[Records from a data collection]
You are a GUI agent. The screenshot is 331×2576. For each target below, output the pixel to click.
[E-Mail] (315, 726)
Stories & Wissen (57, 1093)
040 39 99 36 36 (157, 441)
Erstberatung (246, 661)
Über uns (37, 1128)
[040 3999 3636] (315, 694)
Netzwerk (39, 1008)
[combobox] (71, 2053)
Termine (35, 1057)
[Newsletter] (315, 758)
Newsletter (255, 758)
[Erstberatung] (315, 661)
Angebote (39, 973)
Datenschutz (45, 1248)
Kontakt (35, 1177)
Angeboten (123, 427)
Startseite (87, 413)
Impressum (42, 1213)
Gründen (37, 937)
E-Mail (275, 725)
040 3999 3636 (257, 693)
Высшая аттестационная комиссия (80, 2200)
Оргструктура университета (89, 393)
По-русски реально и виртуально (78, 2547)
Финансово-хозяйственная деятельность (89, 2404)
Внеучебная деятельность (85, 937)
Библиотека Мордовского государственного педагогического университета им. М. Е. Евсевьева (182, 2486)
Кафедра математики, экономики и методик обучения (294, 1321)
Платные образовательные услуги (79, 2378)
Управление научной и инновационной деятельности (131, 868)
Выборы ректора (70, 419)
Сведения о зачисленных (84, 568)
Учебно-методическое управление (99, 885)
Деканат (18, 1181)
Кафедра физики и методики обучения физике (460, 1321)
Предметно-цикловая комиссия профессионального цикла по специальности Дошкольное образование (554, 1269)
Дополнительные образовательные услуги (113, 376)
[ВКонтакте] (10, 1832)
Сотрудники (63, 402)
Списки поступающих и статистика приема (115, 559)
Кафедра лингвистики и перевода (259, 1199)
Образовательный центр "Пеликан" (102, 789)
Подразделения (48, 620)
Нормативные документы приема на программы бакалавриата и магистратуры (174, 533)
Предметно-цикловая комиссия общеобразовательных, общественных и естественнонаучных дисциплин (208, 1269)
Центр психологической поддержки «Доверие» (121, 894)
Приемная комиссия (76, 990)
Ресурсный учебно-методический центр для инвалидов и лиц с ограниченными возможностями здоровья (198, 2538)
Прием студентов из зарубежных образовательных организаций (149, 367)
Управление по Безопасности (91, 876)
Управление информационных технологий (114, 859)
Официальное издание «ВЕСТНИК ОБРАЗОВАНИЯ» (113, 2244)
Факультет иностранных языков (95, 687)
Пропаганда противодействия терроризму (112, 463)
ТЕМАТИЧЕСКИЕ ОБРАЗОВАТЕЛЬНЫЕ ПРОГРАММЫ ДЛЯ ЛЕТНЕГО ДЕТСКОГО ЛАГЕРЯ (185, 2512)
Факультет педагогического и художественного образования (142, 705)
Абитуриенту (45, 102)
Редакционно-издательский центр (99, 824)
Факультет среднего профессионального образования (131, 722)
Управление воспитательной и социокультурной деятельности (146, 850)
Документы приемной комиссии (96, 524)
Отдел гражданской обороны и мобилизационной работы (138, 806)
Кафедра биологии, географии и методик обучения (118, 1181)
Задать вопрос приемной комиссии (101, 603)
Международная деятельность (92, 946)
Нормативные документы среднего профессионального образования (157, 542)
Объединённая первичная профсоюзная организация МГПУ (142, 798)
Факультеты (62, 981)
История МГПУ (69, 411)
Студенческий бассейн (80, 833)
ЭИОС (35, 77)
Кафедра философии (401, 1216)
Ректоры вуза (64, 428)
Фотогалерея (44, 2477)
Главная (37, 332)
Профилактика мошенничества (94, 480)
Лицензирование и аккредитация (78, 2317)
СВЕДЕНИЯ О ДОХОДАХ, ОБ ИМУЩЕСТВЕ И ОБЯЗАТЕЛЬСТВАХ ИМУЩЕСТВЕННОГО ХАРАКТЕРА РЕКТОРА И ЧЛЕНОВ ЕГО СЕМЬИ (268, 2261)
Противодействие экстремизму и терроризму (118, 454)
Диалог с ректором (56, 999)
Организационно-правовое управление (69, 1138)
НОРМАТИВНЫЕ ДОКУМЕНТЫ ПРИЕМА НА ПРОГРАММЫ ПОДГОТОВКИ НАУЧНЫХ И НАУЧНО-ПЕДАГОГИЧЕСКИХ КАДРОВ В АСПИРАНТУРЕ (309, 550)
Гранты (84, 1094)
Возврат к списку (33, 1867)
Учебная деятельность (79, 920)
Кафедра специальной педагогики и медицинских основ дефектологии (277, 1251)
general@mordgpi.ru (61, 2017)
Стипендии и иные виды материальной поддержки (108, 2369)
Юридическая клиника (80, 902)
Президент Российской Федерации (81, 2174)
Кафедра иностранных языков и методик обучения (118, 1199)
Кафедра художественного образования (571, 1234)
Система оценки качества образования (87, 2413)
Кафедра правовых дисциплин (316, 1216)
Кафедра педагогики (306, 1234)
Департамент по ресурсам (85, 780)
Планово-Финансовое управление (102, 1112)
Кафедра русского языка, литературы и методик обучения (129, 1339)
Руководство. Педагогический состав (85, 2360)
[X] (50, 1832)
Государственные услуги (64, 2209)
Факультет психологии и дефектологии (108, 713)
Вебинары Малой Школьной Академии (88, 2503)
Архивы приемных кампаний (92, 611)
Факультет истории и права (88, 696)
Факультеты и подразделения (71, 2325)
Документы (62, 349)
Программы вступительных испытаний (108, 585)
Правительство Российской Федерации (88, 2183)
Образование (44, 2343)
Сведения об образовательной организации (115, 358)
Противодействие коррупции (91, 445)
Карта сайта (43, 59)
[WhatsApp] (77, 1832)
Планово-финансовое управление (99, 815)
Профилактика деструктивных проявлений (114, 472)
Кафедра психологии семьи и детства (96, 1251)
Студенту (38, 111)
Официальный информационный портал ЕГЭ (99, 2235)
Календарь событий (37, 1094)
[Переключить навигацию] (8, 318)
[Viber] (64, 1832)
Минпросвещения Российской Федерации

* _Exercise details_
Set the records above down again, exactly as they read.

* _Response area_
You are a GUI agent. The screenshot is 331×2576. For each target below, output the pixel to click.
[E-Mail] (315, 726)
Stories & Wissen (57, 1093)
040 39 99 36 36 (157, 441)
Erstberatung (246, 661)
Über uns (37, 1128)
[040 3999 3636] (315, 694)
Netzwerk (39, 1008)
[combobox] (71, 2053)
Termine (35, 1057)
[Newsletter] (315, 758)
Newsletter (255, 758)
[Erstberatung] (315, 661)
Angebote (39, 973)
Datenschutz (45, 1248)
Kontakt (35, 1177)
Angeboten (123, 427)
Startseite (87, 413)
Impressum (42, 1213)
Gründen (37, 937)
E-Mail (275, 725)
040 3999 3636 (257, 693)
Высшая аттестационная комиссия (80, 2200)
Оргструктура университета (89, 393)
По-русски реально и виртуально (78, 2547)
Финансово-хозяйственная деятельность (89, 2404)
Внеучебная деятельность (85, 937)
Библиотека Мордовского государственного педагогического университета им. М. Е. Евсевьева (182, 2486)
Кафедра математики, экономики и методик обучения (294, 1321)
Платные образовательные услуги (79, 2378)
Управление научной и инновационной деятельности (131, 868)
Выборы ректора (70, 419)
Сведения о зачисленных (84, 568)
Учебно-методическое управление (99, 885)
Деканат (18, 1181)
Кафедра физики и методики обучения физике (460, 1321)
Предметно-цикловая комиссия профессионального цикла по специальности Дошкольное образование (554, 1269)
Дополнительные образовательные услуги (113, 376)
[ВКонтакте] (10, 1832)
Сотрудники (63, 402)
Списки поступающих и статистика приема (115, 559)
Кафедра лингвистики и перевода (259, 1199)
Образовательный центр "Пеликан" (102, 789)
Подразделения (48, 620)
Нормативные документы приема на программы бакалавриата и магистратуры (174, 533)
Предметно-цикловая комиссия общеобразовательных, общественных и естественнонаучных дисциплин (208, 1269)
Центр психологической поддержки «Доверие» (121, 894)
Приемная комиссия (76, 990)
Ресурсный учебно-методический центр для инвалидов и лиц с ограниченными возможностями здоровья (198, 2538)
Прием студентов из зарубежных образовательных организаций (149, 367)
Управление по Безопасности (91, 876)
Управление информационных технологий (114, 859)
Официальное издание «ВЕСТНИК ОБРАЗОВАНИЯ» (113, 2244)
Факультет иностранных языков (95, 687)
Пропаганда противодействия терроризму (112, 463)
ТЕМАТИЧЕСКИЕ ОБРАЗОВАТЕЛЬНЫЕ ПРОГРАММЫ ДЛЯ ЛЕТНЕГО ДЕТСКОГО ЛАГЕРЯ (185, 2512)
Факультет педагогического и художественного образования (142, 705)
Абитуриенту (45, 102)
Редакционно-издательский центр (99, 824)
Факультет среднего профессионального образования (131, 722)
Управление воспитательной и социокультурной деятельности (146, 850)
Документы приемной комиссии (96, 524)
Отдел гражданской обороны и мобилизационной работы (138, 806)
Кафедра биологии, географии и методик обучения (118, 1181)
Задать вопрос приемной комиссии (101, 603)
Международная деятельность (92, 946)
Нормативные документы среднего профессионального образования (157, 542)
Объединённая первичная профсоюзная организация МГПУ (142, 798)
Факультеты (62, 981)
История МГПУ (69, 411)
Студенческий бассейн (80, 833)
ЭИОС (35, 77)
Кафедра философии (401, 1216)
Ректоры вуза (64, 428)
Фотогалерея (44, 2477)
Главная (37, 332)
Профилактика мошенничества (94, 480)
Лицензирование и аккредитация (78, 2317)
СВЕДЕНИЯ О ДОХОДАХ, ОБ ИМУЩЕСТВЕ И ОБЯЗАТЕЛЬСТВАХ ИМУЩЕСТВЕННОГО ХАРАКТЕРА РЕКТОРА И ЧЛЕНОВ ЕГО СЕМЬИ (268, 2261)
Противодействие экстремизму и терроризму (118, 454)
Диалог с ректором (56, 999)
Организационно-правовое управление (69, 1138)
НОРМАТИВНЫЕ ДОКУМЕНТЫ ПРИЕМА НА ПРОГРАММЫ ПОДГОТОВКИ НАУЧНЫХ И НАУЧНО-ПЕДАГОГИЧЕСКИХ КАДРОВ В АСПИРАНТУРЕ (309, 550)
Гранты (84, 1094)
Возврат к списку (33, 1867)
Учебная деятельность (79, 920)
Кафедра специальной педагогики и медицинских основ дефектологии (277, 1251)
general@mordgpi.ru (61, 2017)
Стипендии и иные виды материальной поддержки (108, 2369)
Юридическая клиника (80, 902)
Президент Российской Федерации (81, 2174)
Кафедра иностранных языков и методик обучения (118, 1199)
Кафедра художественного образования (571, 1234)
Система оценки качества образования (87, 2413)
Кафедра правовых дисциплин (316, 1216)
Кафедра педагогики (306, 1234)
Департамент по ресурсам (85, 780)
Планово-Финансовое управление (102, 1112)
Кафедра русского языка, литературы и методик обучения (129, 1339)
Руководство. Педагогический состав (85, 2360)
[X] (50, 1832)
Государственные услуги (64, 2209)
Факультет психологии и дефектологии (108, 713)
Вебинары Малой Школьной Академии (88, 2503)
Архивы приемных кампаний (92, 611)
Факультет истории и права (88, 696)
Факультеты и подразделения (71, 2325)
Документы (62, 349)
Программы вступительных испытаний (108, 585)
Правительство Российской Федерации (88, 2183)
Образование (44, 2343)
Сведения об образовательной организации (115, 358)
Противодействие коррупции (91, 445)
Карта сайта (43, 59)
[WhatsApp] (77, 1832)
Планово-финансовое управление (99, 815)
Профилактика деструктивных проявлений (114, 472)
Кафедра психологии семьи и детства (96, 1251)
Студенту (38, 111)
Официальный информационный портал ЕГЭ (99, 2235)
Календарь событий (37, 1094)
[Переключить навигацию] (8, 318)
[Viber] (64, 1832)
Минпросвещения Российской Федерации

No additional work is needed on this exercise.